Киллер использовал карабин СКС с оптическим прицелом и глушителем. Он пробрался на чердак жилого дома и стал ждать появления Медкова. Покинув офис ДИАМ, тот, вместо того чтобы сразу сесть в машину, зачем-то пошел в другую сторону, а потом внезапно упал. Со стороны это было похоже на сердечный приступ. Подбежавшие охранники увидели растекавшуюся по асфальту лужу крови и немедленно позвонили в скорую. Пуля попала Медкову в живот и пробила печень. После четырехчасовой операции и нескольких часов в реанимации он скончался.

Ни имя киллера, ни даже предполагаемый круг заказчиков не известны до сих пор. Дело по-быстрому закрыли, как и многие случавшиеся тогда аналогичные убийства представителей первого поколения российских скоробогачей. Предположений на эту тему было много, включая чеченцев и бывшего делового партнера Ангелевича.

Артем Тарасов в своей книге предполагал, что непосредственной причиной убийства могли стать операции с «чеченскими авизо»: «Совсем незадолго до убийства Ильи завершился уникальный судебный процесс. Иск частного ДИАМ-банка Медкова к Центробанку России был удовлетворен! Главному банку страны предписывалось немедленно вернуть Медкову незаконно конфискованные три миллиарда рублей — они были изъяты для покрытия дыр, образовавшихся в Центробанке из-за чеченских авизо…

Илюша позвонил мне за несколько дней до своей смерти. Его голос звучал восторженно:

— Артем Михайлович, вы в свое время выиграли процесс “Кооператив “Техника” против Минфина”, а я выиграл этот! Суд подтвердил, что в чеченских авизо виноват прежде всего сам Центробанк. Теперь Геращенко всем ограбленным частным банкам возвратит конфискованный капитал! Вы представляете, свершилось чудо, мы становимся цивилизацией!»

После этого суда Медкову якобы намекнули, что ему лучше исчезнуть, и он стал готовиться к эмиграции, но не успел.

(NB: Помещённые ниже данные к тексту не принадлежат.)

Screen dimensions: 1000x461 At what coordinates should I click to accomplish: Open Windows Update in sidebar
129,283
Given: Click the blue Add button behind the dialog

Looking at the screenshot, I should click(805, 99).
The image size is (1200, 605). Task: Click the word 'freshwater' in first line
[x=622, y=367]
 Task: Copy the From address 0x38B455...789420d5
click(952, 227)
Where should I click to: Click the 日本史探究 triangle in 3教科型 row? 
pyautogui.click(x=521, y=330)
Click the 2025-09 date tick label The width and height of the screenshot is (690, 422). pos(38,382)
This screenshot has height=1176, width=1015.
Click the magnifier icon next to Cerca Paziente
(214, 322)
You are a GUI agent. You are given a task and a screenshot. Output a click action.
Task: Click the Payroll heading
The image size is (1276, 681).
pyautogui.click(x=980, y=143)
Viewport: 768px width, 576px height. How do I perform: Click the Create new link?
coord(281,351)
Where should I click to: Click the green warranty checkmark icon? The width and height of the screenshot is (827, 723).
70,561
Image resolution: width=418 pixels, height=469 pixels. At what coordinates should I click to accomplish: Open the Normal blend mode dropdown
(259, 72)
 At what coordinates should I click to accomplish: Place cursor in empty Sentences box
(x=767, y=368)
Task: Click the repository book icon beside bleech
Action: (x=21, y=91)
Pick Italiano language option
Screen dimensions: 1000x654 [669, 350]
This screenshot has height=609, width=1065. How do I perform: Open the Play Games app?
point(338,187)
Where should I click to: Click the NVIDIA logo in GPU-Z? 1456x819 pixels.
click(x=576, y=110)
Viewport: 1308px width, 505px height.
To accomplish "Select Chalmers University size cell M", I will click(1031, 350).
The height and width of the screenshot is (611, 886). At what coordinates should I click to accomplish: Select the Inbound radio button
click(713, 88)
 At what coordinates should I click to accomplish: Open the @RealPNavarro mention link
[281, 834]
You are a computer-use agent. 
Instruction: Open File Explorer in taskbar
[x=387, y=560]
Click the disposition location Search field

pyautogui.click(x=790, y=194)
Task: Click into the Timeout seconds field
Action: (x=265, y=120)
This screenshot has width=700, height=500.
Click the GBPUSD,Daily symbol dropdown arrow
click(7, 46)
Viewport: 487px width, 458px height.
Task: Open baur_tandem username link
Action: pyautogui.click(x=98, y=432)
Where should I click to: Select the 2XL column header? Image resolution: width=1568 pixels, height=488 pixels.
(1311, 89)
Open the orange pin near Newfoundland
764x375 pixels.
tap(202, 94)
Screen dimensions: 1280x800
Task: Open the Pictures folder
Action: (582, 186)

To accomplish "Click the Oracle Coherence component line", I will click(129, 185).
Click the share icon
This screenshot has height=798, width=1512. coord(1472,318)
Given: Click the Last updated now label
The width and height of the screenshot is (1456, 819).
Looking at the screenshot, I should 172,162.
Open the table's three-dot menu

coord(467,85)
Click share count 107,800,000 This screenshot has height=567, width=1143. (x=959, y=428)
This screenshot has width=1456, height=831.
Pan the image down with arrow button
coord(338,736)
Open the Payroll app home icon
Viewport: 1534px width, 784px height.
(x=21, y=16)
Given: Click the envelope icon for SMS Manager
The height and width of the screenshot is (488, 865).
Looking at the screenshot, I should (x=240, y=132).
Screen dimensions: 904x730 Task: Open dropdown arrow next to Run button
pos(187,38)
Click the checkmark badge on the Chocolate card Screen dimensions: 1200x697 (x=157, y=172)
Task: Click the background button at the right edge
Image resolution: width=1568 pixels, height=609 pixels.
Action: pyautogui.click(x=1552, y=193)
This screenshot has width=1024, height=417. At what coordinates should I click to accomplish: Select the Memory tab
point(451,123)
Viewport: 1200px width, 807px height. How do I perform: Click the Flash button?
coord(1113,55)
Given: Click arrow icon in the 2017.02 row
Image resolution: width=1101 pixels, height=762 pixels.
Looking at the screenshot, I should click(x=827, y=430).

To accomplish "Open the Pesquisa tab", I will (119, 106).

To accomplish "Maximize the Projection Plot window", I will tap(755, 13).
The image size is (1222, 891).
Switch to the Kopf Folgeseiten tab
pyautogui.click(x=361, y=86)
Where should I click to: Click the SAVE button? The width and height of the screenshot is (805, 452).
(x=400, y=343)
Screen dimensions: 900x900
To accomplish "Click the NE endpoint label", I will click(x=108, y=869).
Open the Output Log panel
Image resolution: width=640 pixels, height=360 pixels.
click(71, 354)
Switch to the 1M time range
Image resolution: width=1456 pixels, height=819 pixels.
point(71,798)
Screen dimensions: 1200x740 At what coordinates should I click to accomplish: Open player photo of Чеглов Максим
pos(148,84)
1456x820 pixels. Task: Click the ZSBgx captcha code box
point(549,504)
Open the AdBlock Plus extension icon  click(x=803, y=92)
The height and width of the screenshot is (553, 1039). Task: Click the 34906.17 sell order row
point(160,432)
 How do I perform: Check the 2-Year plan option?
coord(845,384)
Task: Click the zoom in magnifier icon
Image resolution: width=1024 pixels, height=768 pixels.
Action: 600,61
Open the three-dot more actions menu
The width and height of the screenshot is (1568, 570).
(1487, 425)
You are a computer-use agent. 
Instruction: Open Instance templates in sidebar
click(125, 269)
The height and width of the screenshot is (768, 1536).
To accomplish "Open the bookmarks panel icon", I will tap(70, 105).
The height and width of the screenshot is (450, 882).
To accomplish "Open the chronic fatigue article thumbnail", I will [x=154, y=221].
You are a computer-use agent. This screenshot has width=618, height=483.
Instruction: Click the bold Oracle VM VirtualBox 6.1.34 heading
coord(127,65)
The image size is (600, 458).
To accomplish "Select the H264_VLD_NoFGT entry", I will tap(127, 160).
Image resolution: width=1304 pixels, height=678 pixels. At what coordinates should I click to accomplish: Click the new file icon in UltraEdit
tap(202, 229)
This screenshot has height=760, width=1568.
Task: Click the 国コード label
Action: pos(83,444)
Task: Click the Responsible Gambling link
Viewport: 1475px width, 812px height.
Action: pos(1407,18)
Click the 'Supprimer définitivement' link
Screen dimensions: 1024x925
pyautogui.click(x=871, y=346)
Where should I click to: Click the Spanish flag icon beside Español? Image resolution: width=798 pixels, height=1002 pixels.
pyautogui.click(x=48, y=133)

Уже в 1994 году против бывшего ДИАМ-банка, после смерти основателя переименованного в банк «Новая экономическая позиция», было возбуждено уголовное дело в связи с оборотом фальшивых авизо и фиктивных чеков «Россия». По нему, в частности, проходил племянник Олега Ефремова Кирилл, который позднее также был убит. Напоследок процитируем кусок записи из ЖЖ Антона Носика, которую тот сделал в день 37-летия Ильи Медкова: «Возможно, когда истекут все сроки давности, история тех лет будет написана — под редакцией кого-нибудь из доживших, но все еще помнящих. И про ДИАМ, и про “Прагму”, и про компьютер ЦБ, и про РКЦ, и про дилинговый центр, и про 13-ю Парковую, и про неудачные переговоры в Ялте, и про крутой маршрут Бутырки — Варшава — Писгат-Зеэв, и про генетические исследования человека, и про дважды перекрашенный самолет… Мне было бы, наверное, сильно проще жить с верой, что это была не наша жизнь, а просто какое-то кино, или книжка Болмата, или просто сон дурной. Но это был не Тарантино, не Болмат и не сон. Это была наша жизнь. И Илюшина смерть в том числе».